• Exercise description:
Can you write out every entry again with "screenshot" renamed to "capture" and nothing else changed, leaving the pictures out?

• Input material:
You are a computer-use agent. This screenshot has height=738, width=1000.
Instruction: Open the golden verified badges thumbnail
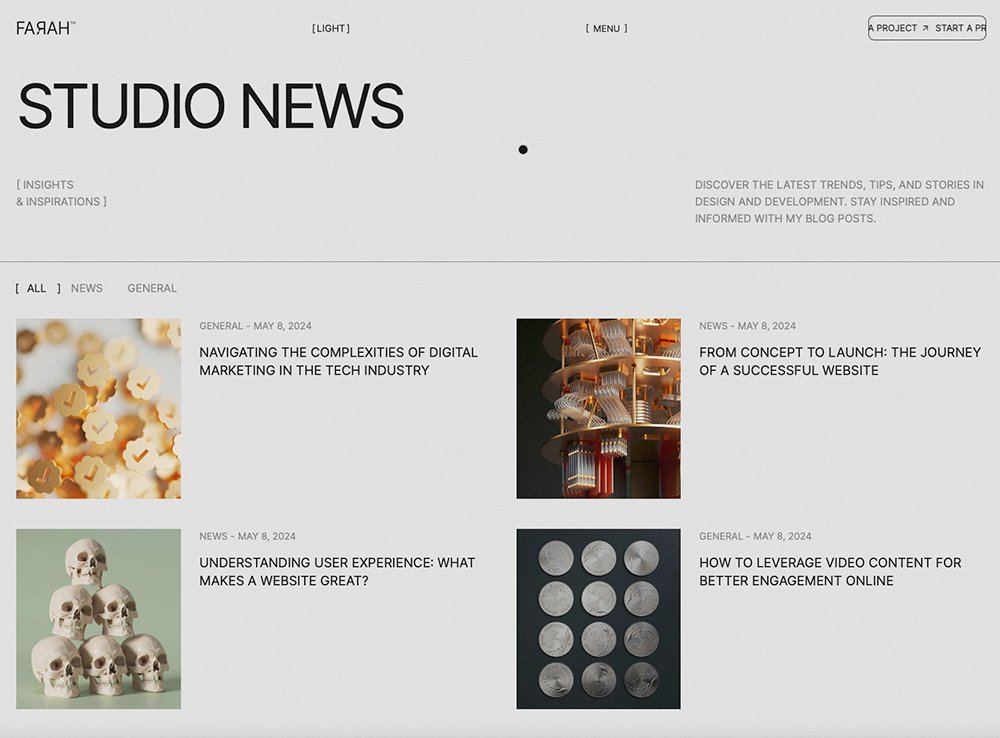click(x=98, y=408)
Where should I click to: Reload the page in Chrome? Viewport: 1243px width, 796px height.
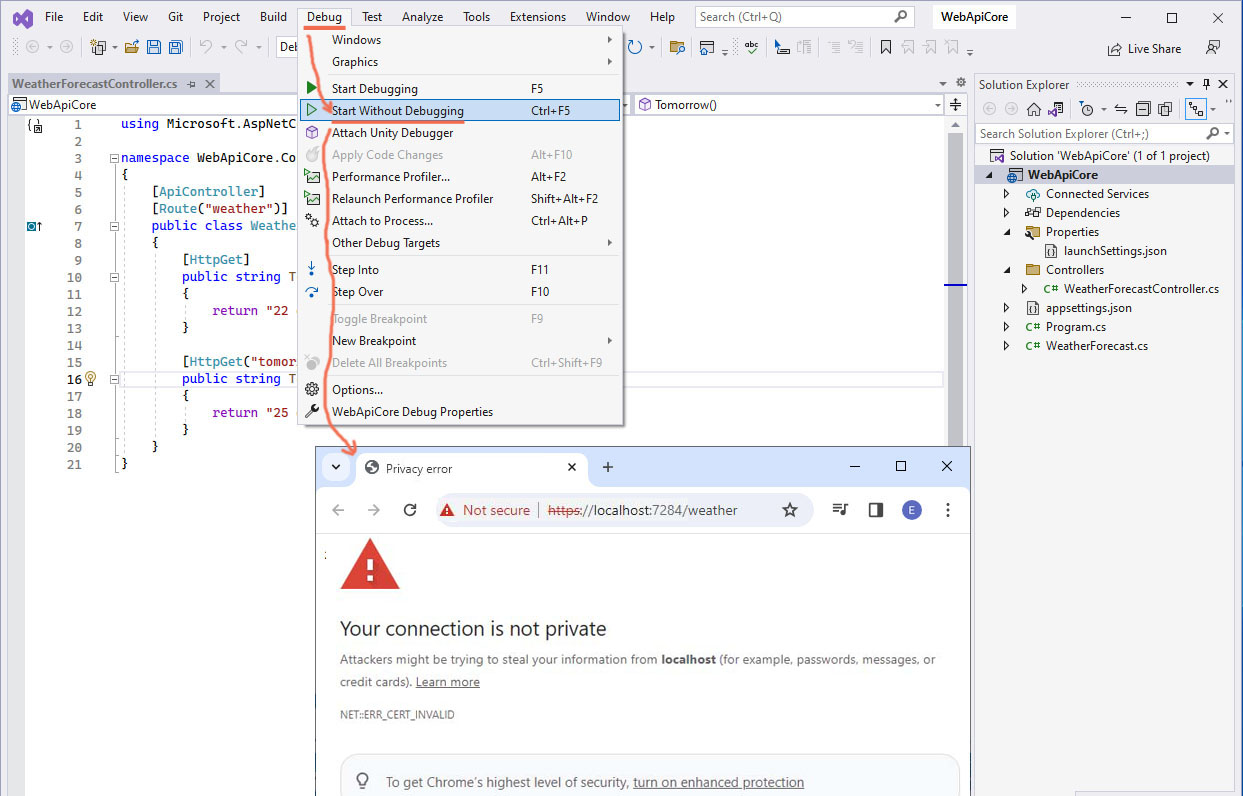point(410,510)
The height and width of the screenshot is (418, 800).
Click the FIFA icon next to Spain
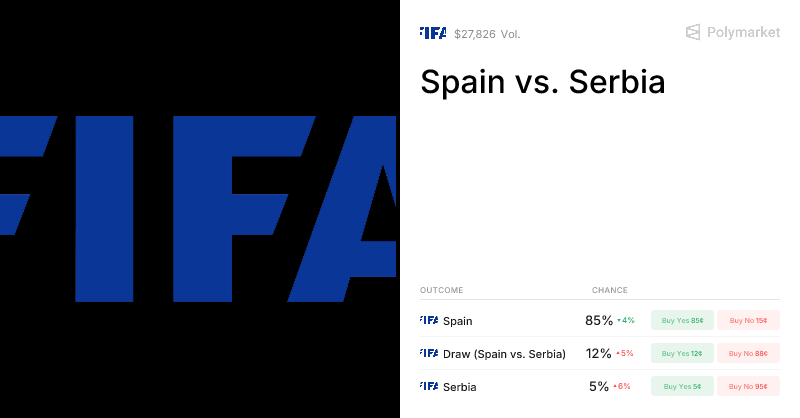point(429,321)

• Task output:
You are a computer-use agent. This capture has height=738, width=1000.
Instruction: Open the golden verified badges thumbnail
click(x=98, y=408)
Where should I click to: Reload the page in Chrome? Viewport: 1243px width, 796px height.
point(410,510)
The height and width of the capture is (418, 800).
Click the FIFA icon next to Spain
point(429,321)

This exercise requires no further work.